Per dimostrare la propria tesi la Franzoi Del Dot esamina soprattutto due testi della trilogia romanzesca kafkiana: America e Il processo, analizzando però, sia pure in modo meno circostanziato, anche Il castello, nonché alcune significative prose brevi, fra le quali soprattutto La metamorfosi ossia la notissima storia del giovane trasformatosi all’improvviso in un insetto. Ciò su cui forse vale la pena soffermarci è come, puntualmente, sempre due siano gli ambiti privilegiati nel gioco delle carte letterarie di Kafka. Il primo è costituito dal romanziere, il secondo dal lettore. La partita è rappresentata dal testo e le “carte” ingannevoli dai personaggi e dalle loro vicende, che mettono in atto un’autentica trappola narrativo-cognitiva. Ma ecco il consiglio per uscire indenne da un tale tranello.

Il lettore dovrà modificare radicalmente il proprio atteggiamento riguardo al testo, immaginandosi quasi fosse a teatro: “spettatore che assiste a un dramma muto il cui significato sia affidato unicamente alla composizione delle scene e alla mimica dei personaggi”. E ciò per rendersi conto di come la scrittura kafkiana implichi un doppio registro, basato in parte su un processo narrativo apparentemente logico e coerente, in parte sul linguaggio dell’inconscio: che è poi quello utilizzato per velare/rivelare la verità celata dietro la finzione d’un discorso raziocinante – mi si conceda il gioco linguistico – solo a parole.

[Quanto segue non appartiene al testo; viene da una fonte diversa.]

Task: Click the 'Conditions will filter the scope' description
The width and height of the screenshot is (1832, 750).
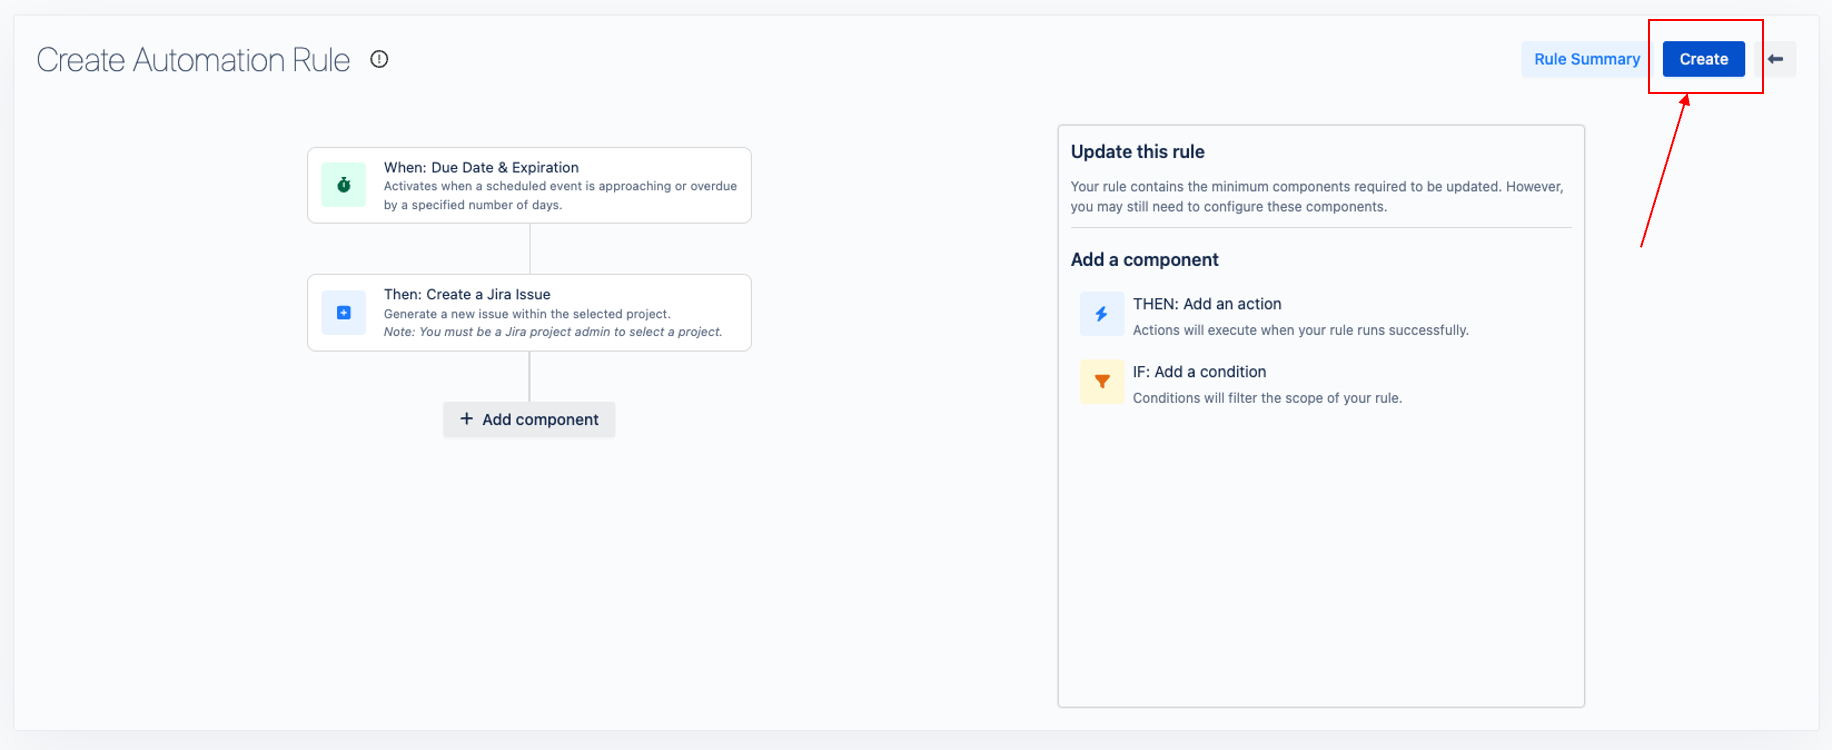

Niente come un’attenta analisi de Il processo permette di scoprire le carte truccate di Kafka. A una lettura superficiale, infatti, rimane frustrato chi cerca di individuare quale sia la trasgressione per la quale è indagato il protagonista o di decifrare i rituali incomprensibili del tribunale delle soffitte, dove si muovono eccentrici funzionari, magistrati e avvocati, tutti presi dai loro irragionevoli formalismi/barocchismi, cui prestano un’attenzione/soggezione estrema. Mentre si legge l’inedito processo kafkiano, pare di assistere a una farsa straniante. A una presa in giro dell’istituzione giudiziaria, a una irrisione del diritto, che qui non ha dimora. Ma la giustizia, esiste davvero nella realtà? – sembra suggerire lo scrittore -. È mai possibile praticarla? Così l’unica colpevolezza, comune un po’ a tutti i personaggi di questo romanzo esemplare, è quella del servilismo/perbenismo, è l’inautenticità o l’incapacità di liberarsi da ruoli e modi di porsi artefatti, manipolatori, stereotipati. Ma allora – al di là delle mosse e contromosse degne di una partita a scacchi giocata tra il protagonista e il surreale (ma non troppo) tribunale che lo accusa senza precisar di cosa – la vera colpa di Josef K. è giusto l’insincerità, in primis nei confronti di se stesso. O appunto il non riuscire a cogliere dove stia il male da cui è indispensabile egli si emendi per poter tornare libero di svolgere una vita autentica. Ma ciò non avverrà, perché K. si ostina a proclamarsi innocente non essendolo. Quindi finirà condannato e messo a morte. Fuor della metafora, verrebbe da dire: soccombe chi non s’accorge dell’autoinganno a cui troppo docilmente si consegna, rendendosi colpevole d’una esistenza ignava e schiava dei potenti, del tutto alienata e mendace.